San Jose, Calif. — Not far from finishing the first quarter of the season, the Rangers are still trying to establish themselves amid a patchy start that has seen them finish fourth in the D.C. Division.
There were losses that should have been wins, wins that should have been losses and ups and downs in their game from one period to the next that led to injury. It seems the “it” factor every opposing team has – and the Rangers certainly had it last season – hasn’t appeared since their season-opening victory over the Lightning just over a month ago.
The Rangers may only be in game 19 of 82 on Saturday against the Sharks, but enough has passed since the 2022-23 season for an intense competition to form in their division.
Devils fans at the Prudential Center last night were chanting to apologize to coach Lindy Ruff for calling him his position at the start of the season. Now, the Devils have won 11 in a row and lead the Metros with a 14-3-0 record with 28 points, which is tied with the Golden Knights for second in the NHL.
The Islanders are trying to make this season a redemption season after a losing campaign in 2021-22, and they’re off to the kind of start that could allow them to do just that. With a 0.611 points percentage and an 11-7-0 record, the Islanders are currently third in the division. As expected, the second-place Hurricanes are just as strong as they were last season.
The Rangers — particularly their superstars — have the onus to cut out the mess of mediocrity if they want to remain competitive in a loaded Eastern Conference.
“[Opponents are] We will have opposition. We’re not only going to be able to dominate for the full 60 minutes the NHL team we’re still playing against,” said Mika Zibanejad after the Rangers lost 3-2 in overtime to the Kraken. “But I think with that being said, there are probably a lot of things we could do better in terms of when you feel the momentum swing. When you feel like they get their chances. I would say they get a lot of their chances from our mistakes.” And our malfunctions and other things.
Scoring during a five-on-five game has been a problem lately. The Rangers have simply been a quality shooting team when they need to be otherwise. They are currently tied with the Wild for the second most losses in games in which they have outscored their opponents (five), behind only the Flames’ and Panthers’ six.
Artemy Panarin, who leads the Rangers with 22 points, went three straight games without a shot in five-on-five for only the second time in his NHL career. Rangers aren’t built to persevere through matches in which their top six players don’t lift their weight – at least when the team isn’t getting goalkeeping from another world.
The Rangers also struggled mightily when they were pushed into the perimeter, which is something opponents seem to focus on.
There is certainly a mental hurdle to clear as the team tries to claw its way out of a jam. However, nothing should be more motivating than what is happening around them in the department.

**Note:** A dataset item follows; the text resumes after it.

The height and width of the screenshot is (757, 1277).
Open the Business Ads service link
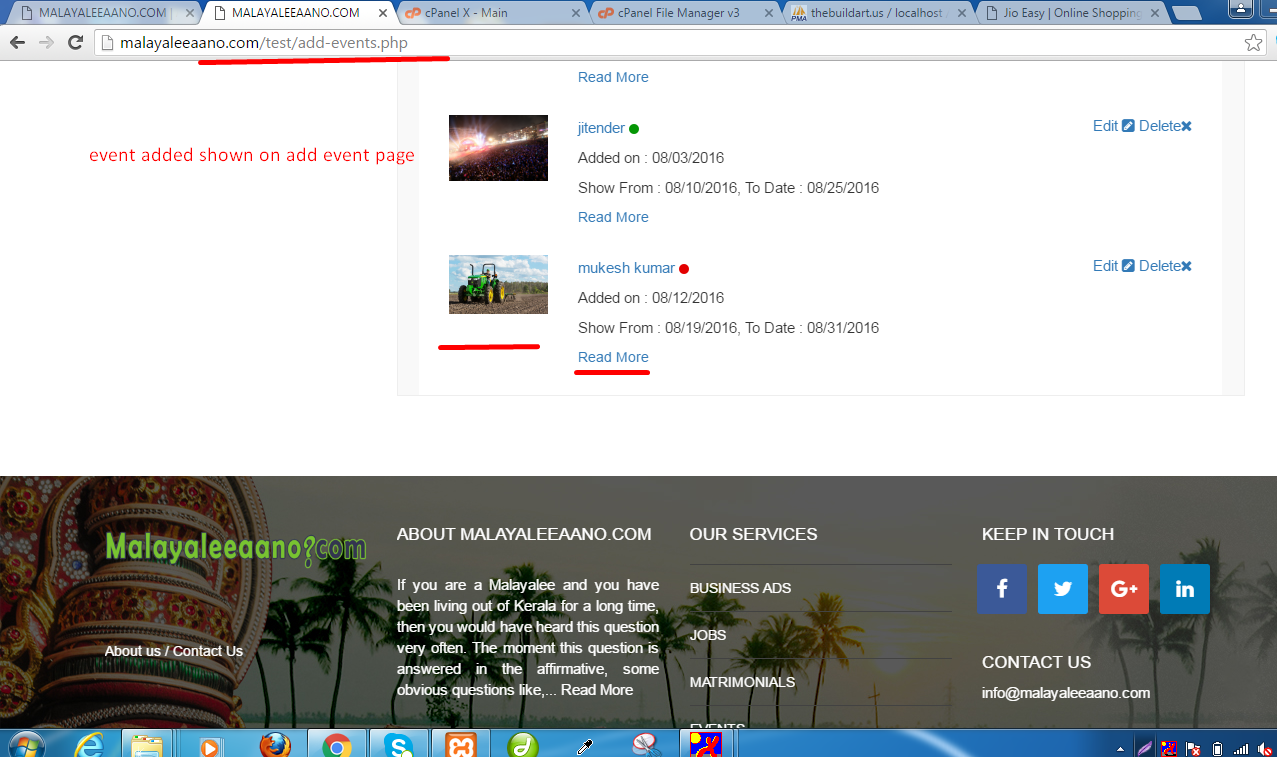pos(740,588)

“We have good five-on-five chances and we can’t expect every shot to go in,” Zibanejad said. “When you start that conversation it becomes frustrating because you can’t score five-on-five. Maybe you’re thinking about it too much, maybe you don’t have the confidence, maybe you’re looking for an extra pass to make sure it’s a better chance than you have because you don’t feel confident you’re going to score. They are small things and can get swayed easily.
“I don’t think it will come from fear or thinking about it too much. We’ll just fight through it. It goes up and down all season.”